Me cuenta de las novelas de Cedrón. Primero fue Respirando el verano, en 1962. Cinco años después apareció En noviembre llega el arzobispo, Premio Nacional de Novela Esso, de la cual se vendieron más de 50.000 ejemplares, en un país menos populoso pero igual de iletrado. “Hubo polémica, la lívida envidia que no falta”, dice. “Los capitalinos la denostaron por provinciana y los provincianos por pretenciosa, los gramáticos se indignaron, los obispos la anatematizaron y los historiadores se burlaron. Una gran novela, pues”.

Celia se pudre salió en 1986. “Oceánica, ya te dije”. “¿Y la trama?”, digo. “Ni complicada ni trivial. Secundaria ante la potencia del lenguaje”. El pisco sour quema la lengua. “Es y no es barroco”, dice. “Es y no es realismo mágico. Con maestría narra una orgía o un aquelarre”. Isabel prueba el lomo, pellizca la carapulcra. “Invenciona palabras”. “¿Invenciona?”. “Cubrifulgurando, mutuochupables, baboblanduzca, carimbambeo, vascuencias. No tienen pierde”. Atacamos la causa y el arroz. Me habla de los personajes. “Enamoran sus peripecias, entre oníricas y ultraterrenas, en un tiempo palpable, elíptico, hipnotizador”. Suspira: “Tiene el ritmo de Cuatro años a bordo de mí mismo, de Zalamea Borda, o de alguna de las novelas de Mutis, La mansión de Araucaíma quizás.

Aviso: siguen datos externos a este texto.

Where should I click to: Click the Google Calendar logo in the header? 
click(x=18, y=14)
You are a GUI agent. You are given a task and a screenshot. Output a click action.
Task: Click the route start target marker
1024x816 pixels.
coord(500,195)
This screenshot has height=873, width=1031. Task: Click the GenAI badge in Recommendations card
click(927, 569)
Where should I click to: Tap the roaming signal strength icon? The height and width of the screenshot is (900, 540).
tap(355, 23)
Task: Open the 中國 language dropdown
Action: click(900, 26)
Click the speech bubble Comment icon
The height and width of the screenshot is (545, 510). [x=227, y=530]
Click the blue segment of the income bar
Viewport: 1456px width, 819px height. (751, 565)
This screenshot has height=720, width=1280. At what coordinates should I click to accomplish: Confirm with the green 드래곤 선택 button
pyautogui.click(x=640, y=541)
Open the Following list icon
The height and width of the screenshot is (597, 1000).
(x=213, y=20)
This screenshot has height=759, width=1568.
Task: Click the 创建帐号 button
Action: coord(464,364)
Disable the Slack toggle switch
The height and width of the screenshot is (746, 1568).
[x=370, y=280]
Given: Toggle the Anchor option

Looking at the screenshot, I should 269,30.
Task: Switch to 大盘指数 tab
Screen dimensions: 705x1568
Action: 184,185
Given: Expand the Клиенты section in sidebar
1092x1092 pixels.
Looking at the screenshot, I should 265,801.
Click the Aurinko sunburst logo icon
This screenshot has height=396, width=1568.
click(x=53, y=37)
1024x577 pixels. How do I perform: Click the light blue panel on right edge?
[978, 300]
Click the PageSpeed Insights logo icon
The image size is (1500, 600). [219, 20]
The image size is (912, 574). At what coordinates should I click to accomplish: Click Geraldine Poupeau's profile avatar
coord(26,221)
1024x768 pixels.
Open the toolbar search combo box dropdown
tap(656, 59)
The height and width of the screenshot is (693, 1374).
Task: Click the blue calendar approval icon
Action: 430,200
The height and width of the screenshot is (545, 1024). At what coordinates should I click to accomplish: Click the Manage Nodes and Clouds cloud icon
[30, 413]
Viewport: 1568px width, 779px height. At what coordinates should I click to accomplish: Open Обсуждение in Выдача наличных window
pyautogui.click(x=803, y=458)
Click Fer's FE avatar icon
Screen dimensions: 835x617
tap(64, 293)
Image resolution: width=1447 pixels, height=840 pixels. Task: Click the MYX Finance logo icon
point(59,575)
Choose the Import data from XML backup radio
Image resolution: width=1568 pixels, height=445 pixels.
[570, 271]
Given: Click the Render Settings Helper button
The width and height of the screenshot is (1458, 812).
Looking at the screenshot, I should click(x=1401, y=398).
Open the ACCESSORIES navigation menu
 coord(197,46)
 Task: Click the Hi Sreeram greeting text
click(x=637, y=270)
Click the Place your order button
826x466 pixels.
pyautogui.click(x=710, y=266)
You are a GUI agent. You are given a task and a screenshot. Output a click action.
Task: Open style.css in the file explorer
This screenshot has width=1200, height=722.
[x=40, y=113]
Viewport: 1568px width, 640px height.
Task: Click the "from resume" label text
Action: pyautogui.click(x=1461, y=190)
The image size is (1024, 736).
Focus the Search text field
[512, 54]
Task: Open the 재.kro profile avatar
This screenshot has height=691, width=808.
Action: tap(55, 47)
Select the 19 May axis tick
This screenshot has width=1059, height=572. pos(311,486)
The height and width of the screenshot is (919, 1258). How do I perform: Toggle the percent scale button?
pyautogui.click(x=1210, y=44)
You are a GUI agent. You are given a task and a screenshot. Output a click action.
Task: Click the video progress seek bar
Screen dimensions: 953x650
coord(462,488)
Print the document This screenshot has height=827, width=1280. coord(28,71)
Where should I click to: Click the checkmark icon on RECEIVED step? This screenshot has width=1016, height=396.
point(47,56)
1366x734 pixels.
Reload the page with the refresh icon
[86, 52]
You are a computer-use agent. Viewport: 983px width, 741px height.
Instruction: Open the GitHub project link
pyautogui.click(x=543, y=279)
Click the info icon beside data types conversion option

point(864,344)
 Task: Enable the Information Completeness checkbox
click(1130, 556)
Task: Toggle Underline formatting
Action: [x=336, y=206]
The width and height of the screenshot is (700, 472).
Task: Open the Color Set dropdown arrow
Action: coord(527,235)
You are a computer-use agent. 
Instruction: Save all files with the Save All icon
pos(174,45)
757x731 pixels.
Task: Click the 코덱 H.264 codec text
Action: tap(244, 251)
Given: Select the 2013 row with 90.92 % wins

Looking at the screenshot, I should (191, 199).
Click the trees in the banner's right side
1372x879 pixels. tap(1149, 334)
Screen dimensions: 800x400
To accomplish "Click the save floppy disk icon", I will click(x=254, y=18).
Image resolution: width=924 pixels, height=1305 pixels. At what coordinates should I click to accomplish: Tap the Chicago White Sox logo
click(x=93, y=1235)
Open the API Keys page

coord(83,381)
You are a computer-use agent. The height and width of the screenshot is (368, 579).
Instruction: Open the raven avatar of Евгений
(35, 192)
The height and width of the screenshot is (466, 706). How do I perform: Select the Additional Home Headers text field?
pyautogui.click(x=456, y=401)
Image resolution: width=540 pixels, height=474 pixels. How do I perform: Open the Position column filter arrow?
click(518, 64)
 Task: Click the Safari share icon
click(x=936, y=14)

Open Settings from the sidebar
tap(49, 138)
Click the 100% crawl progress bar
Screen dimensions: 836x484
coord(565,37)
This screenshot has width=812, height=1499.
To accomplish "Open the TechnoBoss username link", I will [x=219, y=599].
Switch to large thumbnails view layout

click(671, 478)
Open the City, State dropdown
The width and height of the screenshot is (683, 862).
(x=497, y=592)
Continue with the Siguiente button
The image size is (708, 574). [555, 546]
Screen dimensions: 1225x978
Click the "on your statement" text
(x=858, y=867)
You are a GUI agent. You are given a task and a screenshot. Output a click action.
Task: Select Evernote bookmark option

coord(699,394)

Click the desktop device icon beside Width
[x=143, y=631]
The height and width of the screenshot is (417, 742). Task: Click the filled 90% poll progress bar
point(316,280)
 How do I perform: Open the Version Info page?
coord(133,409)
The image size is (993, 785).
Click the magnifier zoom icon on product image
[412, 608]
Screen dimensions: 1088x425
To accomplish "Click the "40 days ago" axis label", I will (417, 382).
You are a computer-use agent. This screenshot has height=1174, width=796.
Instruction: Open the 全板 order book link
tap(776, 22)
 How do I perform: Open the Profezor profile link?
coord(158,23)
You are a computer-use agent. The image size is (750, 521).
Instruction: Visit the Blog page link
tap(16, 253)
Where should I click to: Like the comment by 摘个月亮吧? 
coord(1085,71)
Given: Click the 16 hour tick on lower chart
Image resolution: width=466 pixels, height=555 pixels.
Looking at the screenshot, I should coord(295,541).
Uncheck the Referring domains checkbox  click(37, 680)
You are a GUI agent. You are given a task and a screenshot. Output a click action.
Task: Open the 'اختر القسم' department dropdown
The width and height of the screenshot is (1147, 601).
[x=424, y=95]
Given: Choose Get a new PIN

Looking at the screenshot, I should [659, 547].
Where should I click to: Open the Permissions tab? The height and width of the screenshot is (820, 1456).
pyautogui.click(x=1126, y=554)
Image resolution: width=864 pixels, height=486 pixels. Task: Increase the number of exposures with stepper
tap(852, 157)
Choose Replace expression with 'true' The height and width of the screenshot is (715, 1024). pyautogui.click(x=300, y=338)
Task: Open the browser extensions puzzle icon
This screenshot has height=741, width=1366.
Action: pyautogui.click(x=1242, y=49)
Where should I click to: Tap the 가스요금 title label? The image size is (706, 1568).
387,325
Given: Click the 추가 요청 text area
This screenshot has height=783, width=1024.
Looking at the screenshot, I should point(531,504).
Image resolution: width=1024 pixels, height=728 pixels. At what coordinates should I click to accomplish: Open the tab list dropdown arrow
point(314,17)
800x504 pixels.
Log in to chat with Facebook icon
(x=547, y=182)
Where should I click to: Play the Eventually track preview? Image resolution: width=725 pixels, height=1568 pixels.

Y la poesía de La casa grande, de Cepeda Samudio, y eso que la quintuplica o sextuplica en extensión”. “¿Otro pisco o qué?”, digo, y brindamos por Rojas Herazo, solsticio de verano de la literatura colombiana.

Rabito de paja: “Sobre el fondo oscuro de un capitalismo obediente a la ley de acumular más y más, la pobre flor de las ideas está condenada a una vida precaria por falta del humus indispensable”. Gerardo Molina, 1977.

Rabillo de paja: Por ponerse a cuidar los huevitos podridos de Uribe, a Santos se le van a descarrilar las locomotoras. Esperen y verán.